La cour d’appel a d’abord jugé que les contreparties au temps de déplacement professionnel dépassant le temps normal de trajet entre le domicile et le lieu habituel de travail des salariés, fixées unilatéralement par les sociétés employeurs constituant l’UES, méconnaissaient en raison de leur caractère dérisoire les dispositions de l'article L. 3121-4 du code du travail. Elle leur a ensuite ordonné de mettre en place un système de contreparties déterminées, région par région, en fonction du temps normal de trajet entre le domicile du salarié et le lieu habituel de travail. Enfin, elle les a condamnées in solidum à payer au syndicat 5 000 euros de dommages-intérêts pour violation de l'article L. 3121-4 du code du travail.

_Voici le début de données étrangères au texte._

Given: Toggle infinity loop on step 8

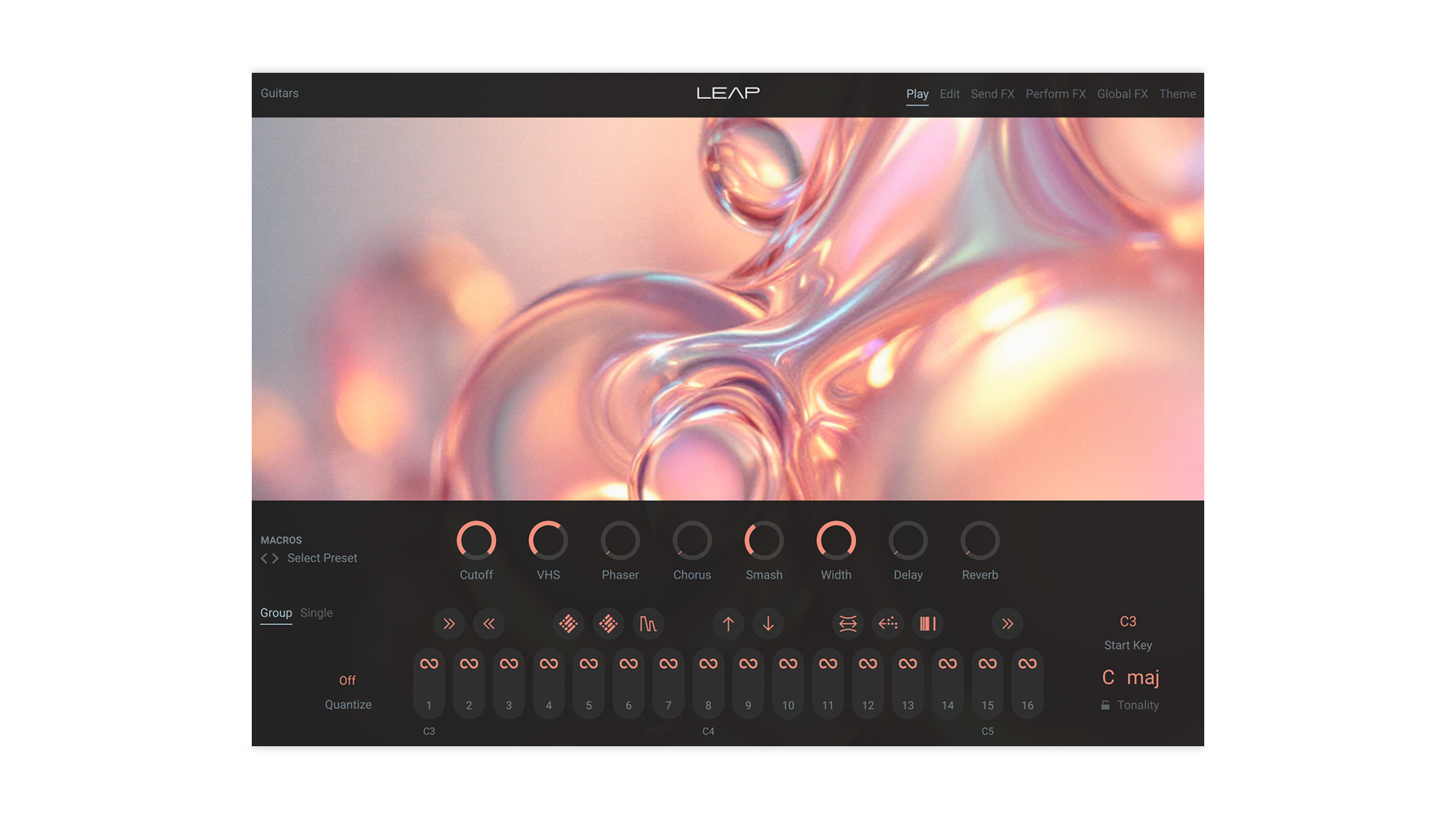Looking at the screenshot, I should (x=708, y=662).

En effet, pour la cour d’appel, le lieu habituel de travail d'un salarié itinérant doit être défini comme le lieu où se situe son agence de rattachement si tant est que celle-ci se situe à une distance raisonnable de son domicile, de manière que le temps de trajet ainsi défini soit équivalent au temps normal de trajet entre le domicile et le lieu habituel de travail d'un salarié dans la région considérée. Or, selon la cour, les compensations accordées par l’employeur étaient « déconnectées de ces temps normaux de trajet », notamment en raison d’une « franchise », c'est-à-dire d’un temps de déplacement excédentaire non indemnisé, de près de 2 heures.

Les sociétés employeurs se sont alors pourvues en cassation.

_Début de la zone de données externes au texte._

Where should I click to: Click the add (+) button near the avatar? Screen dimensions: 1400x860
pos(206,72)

Selon elles, s'il appartient au juge de fixer la contrepartie prévue par les dispositions de l'article L. 3121-4, alinéa 2, du code du travail dans le cas où elle n'a pas été déterminée, il ne lui appartient pas, lorsqu'une telle contrepartie a été déterminée par la voie prévue par la loi, d'en apprécier le caractère suffisant.

Par ailleurs, les sociétés considéraient que lorsque le salarié est itinérant, c'est-à-dire qu’il n'a pas de lieu de travail habituel et effectue des déplacements quotidiens entre son domicile et les locaux du client de son employeur, où il se rend directement depuis son domicile sans passer par son agence de rattachement, le temps normal de trajet entre le domicile et le lieu habituel de travail, au sens des dispositions de l'article L. 3121-4 du code du travail, était le temps normal de trajet des salariés itinérants de la région considérée entre leur domicile et les locaux des clients de leurs employeurs, et non le temps normal de trajet de tous les salariés de la région considérée entre leur domicile et leur lieu habituel de travail.

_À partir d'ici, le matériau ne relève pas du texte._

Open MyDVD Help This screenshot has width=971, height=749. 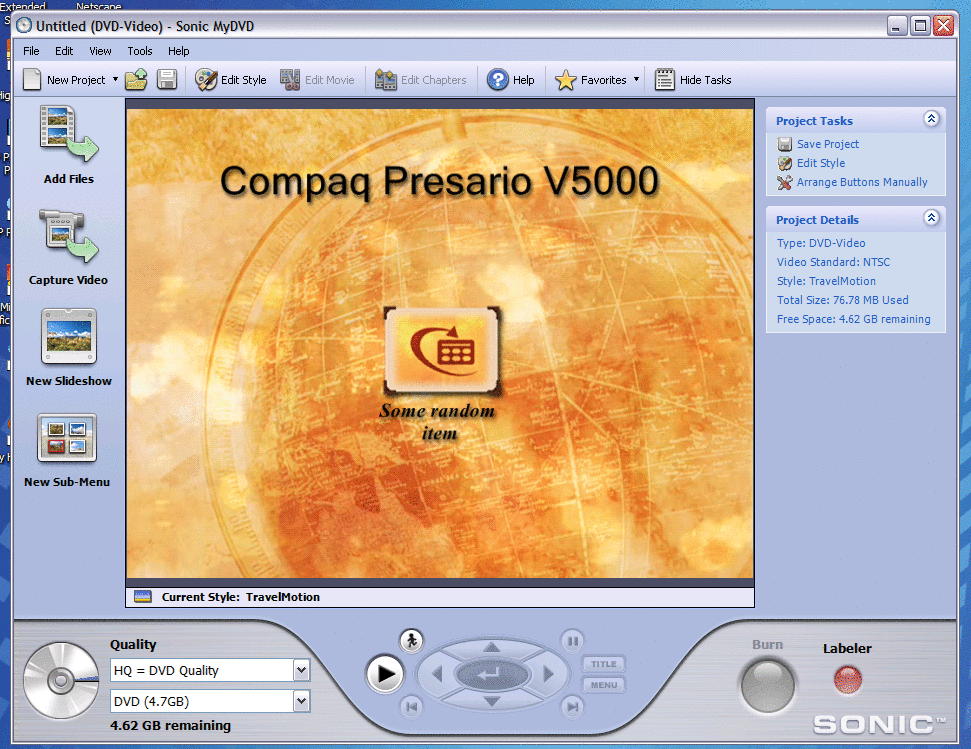pos(510,79)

Pour la Cour de cassation, il appartient au juge du fond d’apprécier le caractère suffisant de la contrepartie fixée

La Cour de cassation rejette les arguments des employeurs.

Pour elle, c’est à bon droit que la cour d'appel a décidé que la circonstance que certains salariés des sociétés de l'UES ne travaillent pas habituellement au sein de leur agence de rattachement ne dispensait pas leur employeur de respecter à leur égard les dispositions de l'article L. 3121-4 du code du travail.

Il lui revenait donc ensuite, dans l’exercice de son pouvoir souverain d’appréciation, de vérifier si le montant de la contrepartie allouée aux salariés répondait à ces exigences légales et s’il n'était pas dérisoire.

La cour d’appel, appréciant dans cette affaire la situation d'un salarié itinérant, a donc pu :

-d’abord, définir le lieu habituel de travail comme le lieu où se situait son agence de rattachement, si tant est que celle-ci se situe à une distance raisonnable de son domicile, de manière que le temps de trajet ainsi déterminé soit équivalent au temps normal de trajet entre le domicile et le lieu habituel de travail d'un salarié dans la région considérée ;

-ensuite, estimer que les compensations accordées par l’employeur étaient « déconnectées de ces temps normaux de trajet » et que les contreparties financières au temps de déplacement professionnel dépassant le temps normal de trajet entre le domicile et le lieu habituel de travail fixées unilatéralement par les sociétés employeurs méconnaissaient, en raison de leur caractère dérisoire, les dispositions de l'article L. 3121-4 du code du travail ;

-et enfin, ordonner à ces sociétés de mettre en place un système de contreparties déterminées, région par région, en fonction du temps normal de trajet entre le domicile du salarié et le lieu habituel de travail qu'elle avait défini.